Corvettes commissioned by the Royal Canadian Navy during the Second World War were named after communities for the most part, to better represent the people who took part in building them. This idea was put forth by Admiral Percy W. Nelles. Sponsors were commonly associated with the community for which the ship was named. Royal Navy corvettes were designed as open sea escorts, while Canadian corvettes were developed for coastal auxiliary roles which was exemplified by their minesweeping gear. Eventually the Canadian corvettes would be modified to allow them to perform better on the open seas.

==Construction==
Parry Sound was ordered in June 1942 as part of the 1943-44 Increased Endurance Flower-class building program, which followed the main layout of the 1942-43 program. The only significant difference is that the majority of the 43-44 program replaced the 2-pounder Mk.VIII single "pom-pom" anti-aircraft gun with 2 twin 20-mm and 2 single 20-mm anti-aircraft guns. Parry Sound was laid down by Marine Industries Ltd. at Sorel, Quebec 11 June 1943 and launched 13 November 1943. She was commissioned into the RCN 30 August 1944 at Midland, Ontario.

==Service history==
After workups in Bermuda, Parry Sound was assigned to the Mid-Ocean Escort Force in November 1944. She was allocated to escort group C-7 as a trans-Atlantic convoy escort. She escorted her first convoy in December 1944. On 17 January 1945, while escorting HX 332, she developed mechanical defects and was forced to return to port for repairs. The repairs took two months to complete and Parry Sound returned to service as a convoy escort in April 1945. She returned to Canada in June 1945.
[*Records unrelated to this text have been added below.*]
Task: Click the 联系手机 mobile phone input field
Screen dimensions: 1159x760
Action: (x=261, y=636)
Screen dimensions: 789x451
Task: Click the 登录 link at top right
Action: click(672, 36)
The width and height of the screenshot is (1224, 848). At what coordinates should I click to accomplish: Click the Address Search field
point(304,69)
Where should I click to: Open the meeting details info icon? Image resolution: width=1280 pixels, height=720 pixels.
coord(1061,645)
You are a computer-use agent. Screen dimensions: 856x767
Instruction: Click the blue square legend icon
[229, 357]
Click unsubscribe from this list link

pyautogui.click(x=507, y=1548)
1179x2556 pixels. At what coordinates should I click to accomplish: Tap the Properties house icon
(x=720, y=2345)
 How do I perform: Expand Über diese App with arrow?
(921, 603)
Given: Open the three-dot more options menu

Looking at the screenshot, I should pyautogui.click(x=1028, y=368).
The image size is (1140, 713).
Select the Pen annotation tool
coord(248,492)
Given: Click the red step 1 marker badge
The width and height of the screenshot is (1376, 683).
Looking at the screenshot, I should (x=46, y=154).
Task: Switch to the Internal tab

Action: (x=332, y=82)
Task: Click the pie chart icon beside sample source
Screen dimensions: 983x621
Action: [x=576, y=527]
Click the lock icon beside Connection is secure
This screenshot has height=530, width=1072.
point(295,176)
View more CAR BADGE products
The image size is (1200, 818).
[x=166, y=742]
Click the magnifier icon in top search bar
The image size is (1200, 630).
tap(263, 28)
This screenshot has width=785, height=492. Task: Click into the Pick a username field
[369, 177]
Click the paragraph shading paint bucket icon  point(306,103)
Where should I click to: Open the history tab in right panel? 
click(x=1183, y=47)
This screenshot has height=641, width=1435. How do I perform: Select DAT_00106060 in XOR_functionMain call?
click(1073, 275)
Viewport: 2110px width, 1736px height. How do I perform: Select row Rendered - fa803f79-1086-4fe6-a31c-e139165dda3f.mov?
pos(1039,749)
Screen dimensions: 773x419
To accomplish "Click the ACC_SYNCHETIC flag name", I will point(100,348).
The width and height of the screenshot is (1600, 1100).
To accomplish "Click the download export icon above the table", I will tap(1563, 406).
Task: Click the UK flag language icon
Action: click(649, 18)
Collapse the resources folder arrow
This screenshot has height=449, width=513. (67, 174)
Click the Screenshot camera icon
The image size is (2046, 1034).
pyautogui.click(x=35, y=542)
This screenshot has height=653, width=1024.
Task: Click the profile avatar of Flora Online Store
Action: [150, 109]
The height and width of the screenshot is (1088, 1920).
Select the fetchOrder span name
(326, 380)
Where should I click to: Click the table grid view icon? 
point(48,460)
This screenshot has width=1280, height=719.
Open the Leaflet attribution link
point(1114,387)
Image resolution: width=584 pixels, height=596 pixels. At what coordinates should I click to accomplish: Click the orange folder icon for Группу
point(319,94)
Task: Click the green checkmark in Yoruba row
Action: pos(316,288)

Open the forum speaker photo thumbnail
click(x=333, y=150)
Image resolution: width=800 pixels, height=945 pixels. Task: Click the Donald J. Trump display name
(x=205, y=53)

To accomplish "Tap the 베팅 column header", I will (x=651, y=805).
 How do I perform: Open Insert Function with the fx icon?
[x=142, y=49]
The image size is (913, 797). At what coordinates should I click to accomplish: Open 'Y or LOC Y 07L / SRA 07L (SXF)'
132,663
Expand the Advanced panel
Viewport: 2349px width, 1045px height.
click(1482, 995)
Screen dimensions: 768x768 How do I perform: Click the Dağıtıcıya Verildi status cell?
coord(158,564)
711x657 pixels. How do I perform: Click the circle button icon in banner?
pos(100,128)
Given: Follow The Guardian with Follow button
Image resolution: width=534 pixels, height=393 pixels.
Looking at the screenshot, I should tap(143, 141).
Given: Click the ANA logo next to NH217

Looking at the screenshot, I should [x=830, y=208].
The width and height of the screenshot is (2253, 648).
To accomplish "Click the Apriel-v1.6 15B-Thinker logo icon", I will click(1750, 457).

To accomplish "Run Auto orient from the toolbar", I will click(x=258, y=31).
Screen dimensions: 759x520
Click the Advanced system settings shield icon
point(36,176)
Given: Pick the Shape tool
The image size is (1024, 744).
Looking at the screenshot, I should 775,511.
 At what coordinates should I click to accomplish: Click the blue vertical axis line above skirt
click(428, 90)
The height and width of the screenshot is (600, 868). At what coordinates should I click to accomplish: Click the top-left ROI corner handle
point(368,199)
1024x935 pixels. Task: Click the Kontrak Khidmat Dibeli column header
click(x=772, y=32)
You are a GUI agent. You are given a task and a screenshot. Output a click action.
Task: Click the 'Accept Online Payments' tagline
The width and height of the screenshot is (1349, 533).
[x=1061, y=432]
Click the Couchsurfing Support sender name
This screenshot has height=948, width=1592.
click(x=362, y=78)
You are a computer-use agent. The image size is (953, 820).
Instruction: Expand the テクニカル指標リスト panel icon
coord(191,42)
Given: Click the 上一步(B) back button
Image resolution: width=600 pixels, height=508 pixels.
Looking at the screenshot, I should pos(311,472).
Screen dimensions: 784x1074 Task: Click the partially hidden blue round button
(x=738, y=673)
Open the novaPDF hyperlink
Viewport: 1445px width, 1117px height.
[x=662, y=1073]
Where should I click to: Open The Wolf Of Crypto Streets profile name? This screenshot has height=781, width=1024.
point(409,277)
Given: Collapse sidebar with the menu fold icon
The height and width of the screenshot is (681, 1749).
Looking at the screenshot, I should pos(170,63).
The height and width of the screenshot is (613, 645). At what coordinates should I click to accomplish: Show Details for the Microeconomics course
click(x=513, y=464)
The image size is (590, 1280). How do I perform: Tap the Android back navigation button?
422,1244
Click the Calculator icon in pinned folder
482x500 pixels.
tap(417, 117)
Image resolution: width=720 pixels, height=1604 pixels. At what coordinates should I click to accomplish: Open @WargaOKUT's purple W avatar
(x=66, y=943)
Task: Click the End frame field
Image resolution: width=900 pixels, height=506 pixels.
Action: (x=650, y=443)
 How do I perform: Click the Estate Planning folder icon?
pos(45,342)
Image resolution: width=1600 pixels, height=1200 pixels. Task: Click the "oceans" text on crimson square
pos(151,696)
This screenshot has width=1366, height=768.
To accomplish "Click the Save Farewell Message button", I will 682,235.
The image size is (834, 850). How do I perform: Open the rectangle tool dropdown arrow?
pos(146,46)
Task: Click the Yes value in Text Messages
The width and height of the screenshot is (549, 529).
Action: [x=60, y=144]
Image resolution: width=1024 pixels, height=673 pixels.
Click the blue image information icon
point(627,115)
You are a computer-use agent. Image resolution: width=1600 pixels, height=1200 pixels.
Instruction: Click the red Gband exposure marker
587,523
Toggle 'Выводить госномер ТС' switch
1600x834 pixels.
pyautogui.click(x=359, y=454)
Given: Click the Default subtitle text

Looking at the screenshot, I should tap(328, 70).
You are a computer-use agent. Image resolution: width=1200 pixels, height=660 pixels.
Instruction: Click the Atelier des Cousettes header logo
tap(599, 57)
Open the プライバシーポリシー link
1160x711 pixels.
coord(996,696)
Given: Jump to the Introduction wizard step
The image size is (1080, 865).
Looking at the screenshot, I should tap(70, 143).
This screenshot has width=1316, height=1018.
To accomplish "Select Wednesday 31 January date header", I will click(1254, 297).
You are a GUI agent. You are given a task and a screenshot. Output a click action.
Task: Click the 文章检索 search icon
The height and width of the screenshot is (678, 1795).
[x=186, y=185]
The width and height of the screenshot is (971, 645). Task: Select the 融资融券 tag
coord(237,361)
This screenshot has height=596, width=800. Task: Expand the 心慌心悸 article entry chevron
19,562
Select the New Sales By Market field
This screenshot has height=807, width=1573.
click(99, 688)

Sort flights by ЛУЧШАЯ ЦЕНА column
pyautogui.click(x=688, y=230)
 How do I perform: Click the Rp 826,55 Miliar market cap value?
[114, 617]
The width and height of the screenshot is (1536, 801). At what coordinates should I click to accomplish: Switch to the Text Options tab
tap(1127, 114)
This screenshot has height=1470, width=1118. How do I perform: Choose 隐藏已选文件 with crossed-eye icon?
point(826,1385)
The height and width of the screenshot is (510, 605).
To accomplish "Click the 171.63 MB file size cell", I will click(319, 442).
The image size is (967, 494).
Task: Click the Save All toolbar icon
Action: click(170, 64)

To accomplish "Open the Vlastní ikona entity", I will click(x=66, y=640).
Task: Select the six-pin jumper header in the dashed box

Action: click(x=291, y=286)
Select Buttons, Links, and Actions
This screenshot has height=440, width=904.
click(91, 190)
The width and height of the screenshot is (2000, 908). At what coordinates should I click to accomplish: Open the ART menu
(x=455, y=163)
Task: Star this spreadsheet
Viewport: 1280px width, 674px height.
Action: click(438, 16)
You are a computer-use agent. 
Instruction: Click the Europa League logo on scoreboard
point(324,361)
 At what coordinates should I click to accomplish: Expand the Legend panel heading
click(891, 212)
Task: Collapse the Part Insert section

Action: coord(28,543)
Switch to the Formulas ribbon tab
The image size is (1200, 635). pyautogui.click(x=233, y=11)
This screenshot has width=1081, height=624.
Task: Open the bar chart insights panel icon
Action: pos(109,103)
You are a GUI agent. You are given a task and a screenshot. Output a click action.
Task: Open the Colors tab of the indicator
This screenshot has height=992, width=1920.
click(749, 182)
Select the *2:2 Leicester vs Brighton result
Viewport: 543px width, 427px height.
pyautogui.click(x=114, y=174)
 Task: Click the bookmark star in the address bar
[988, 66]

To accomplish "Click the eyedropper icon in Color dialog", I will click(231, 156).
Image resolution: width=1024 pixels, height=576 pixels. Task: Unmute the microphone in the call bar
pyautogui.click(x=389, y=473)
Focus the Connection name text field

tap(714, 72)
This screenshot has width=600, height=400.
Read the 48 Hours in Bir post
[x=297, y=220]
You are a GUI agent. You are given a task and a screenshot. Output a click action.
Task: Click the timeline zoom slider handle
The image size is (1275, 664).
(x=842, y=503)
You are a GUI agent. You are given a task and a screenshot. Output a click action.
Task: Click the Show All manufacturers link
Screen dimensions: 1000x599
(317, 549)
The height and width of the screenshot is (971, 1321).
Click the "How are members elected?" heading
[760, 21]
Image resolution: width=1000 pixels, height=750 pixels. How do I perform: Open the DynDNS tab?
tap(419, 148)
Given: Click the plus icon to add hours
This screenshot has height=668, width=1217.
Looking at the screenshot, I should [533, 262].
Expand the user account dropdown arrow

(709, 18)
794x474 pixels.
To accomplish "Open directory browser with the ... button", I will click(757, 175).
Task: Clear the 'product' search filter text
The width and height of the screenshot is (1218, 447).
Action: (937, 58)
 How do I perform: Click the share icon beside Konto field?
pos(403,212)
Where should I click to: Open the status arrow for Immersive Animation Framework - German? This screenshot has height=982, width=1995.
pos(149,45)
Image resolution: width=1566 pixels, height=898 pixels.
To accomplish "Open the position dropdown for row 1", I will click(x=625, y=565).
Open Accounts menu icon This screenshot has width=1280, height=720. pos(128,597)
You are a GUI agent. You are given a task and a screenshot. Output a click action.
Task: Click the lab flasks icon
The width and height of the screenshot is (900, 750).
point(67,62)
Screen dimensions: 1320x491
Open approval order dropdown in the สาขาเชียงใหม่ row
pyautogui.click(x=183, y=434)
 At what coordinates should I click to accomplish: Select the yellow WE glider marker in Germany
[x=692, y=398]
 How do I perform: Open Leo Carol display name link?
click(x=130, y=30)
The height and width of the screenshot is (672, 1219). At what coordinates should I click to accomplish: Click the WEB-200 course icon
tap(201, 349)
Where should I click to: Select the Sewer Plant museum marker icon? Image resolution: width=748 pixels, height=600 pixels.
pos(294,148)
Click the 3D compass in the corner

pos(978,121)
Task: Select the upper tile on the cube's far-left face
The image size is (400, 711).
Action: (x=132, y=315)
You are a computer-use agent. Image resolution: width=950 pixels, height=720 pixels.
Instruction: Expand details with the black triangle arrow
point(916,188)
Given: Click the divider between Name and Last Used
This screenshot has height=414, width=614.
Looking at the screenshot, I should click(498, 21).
Parry Sound was paid off 10 July 1945 at Sydney, Nova Scotia. She was transferred to the War Assets Corporation and sold for conversion in 1950 to a whale-catcher. She reappeared as Olympic Champion in 1950 under a Honduran flag. In 1956 she was sold and renamed Otori Maru No. 15. In 1961 she was renamed Kyo Maru No.22. She was last noted on Lloyd's Register in 1978. The ship was deleted in 1979.